» WHAT THIS TASK INVOLVES
Copy each line of the records that includes "computer".

Dataset entries
-=-=-=-=-
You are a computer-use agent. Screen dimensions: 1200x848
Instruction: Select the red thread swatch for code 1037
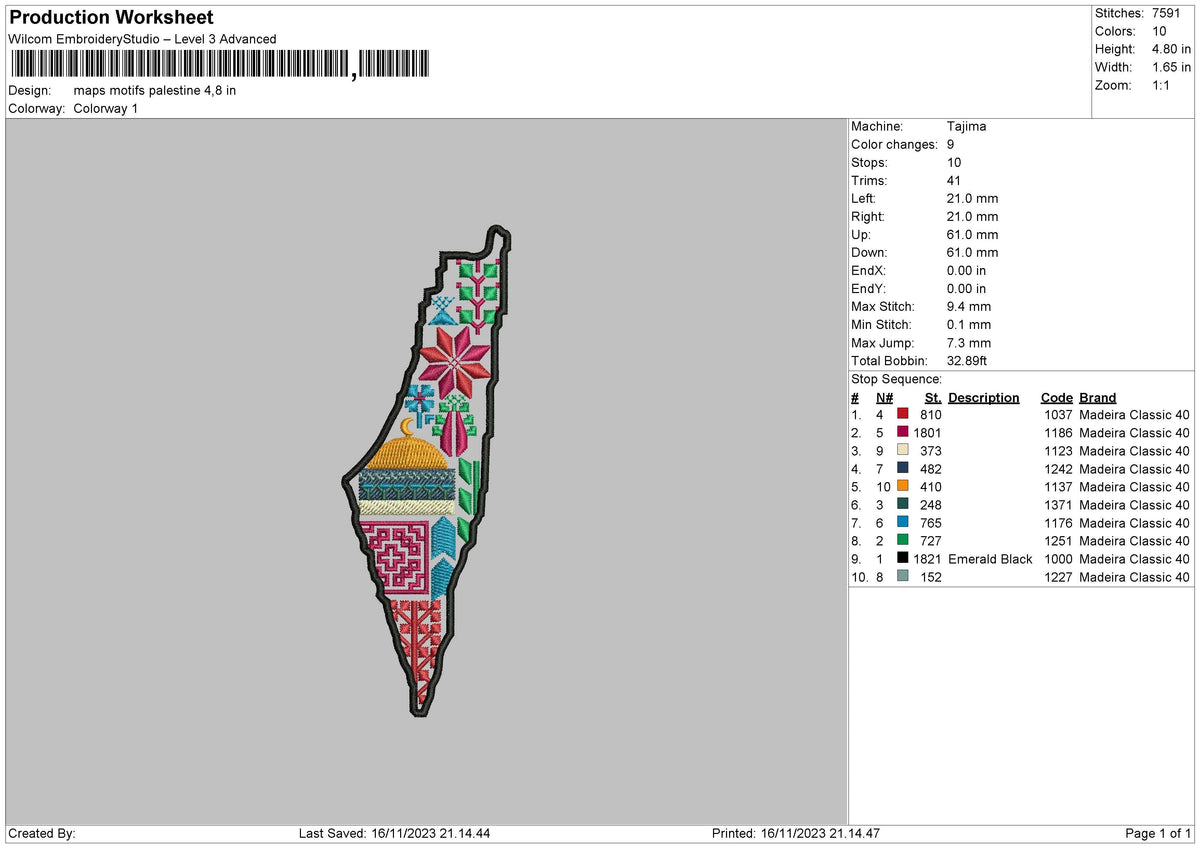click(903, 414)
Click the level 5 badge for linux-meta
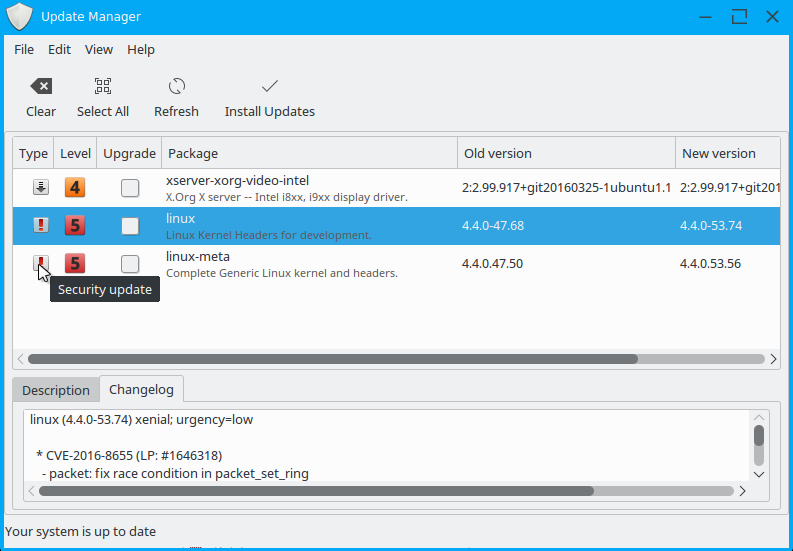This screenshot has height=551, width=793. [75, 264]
-=-=-=-=-
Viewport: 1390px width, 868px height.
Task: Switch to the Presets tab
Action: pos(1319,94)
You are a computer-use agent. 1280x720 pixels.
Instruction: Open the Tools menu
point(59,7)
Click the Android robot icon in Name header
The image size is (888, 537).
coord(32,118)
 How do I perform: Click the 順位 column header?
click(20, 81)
-=-=-=-=-
» ANSWER TO THIS PROBLEM
You are a computer-use agent. Screen dimensions: 1200x848
You are a computer-use agent. 1280x720 pixels.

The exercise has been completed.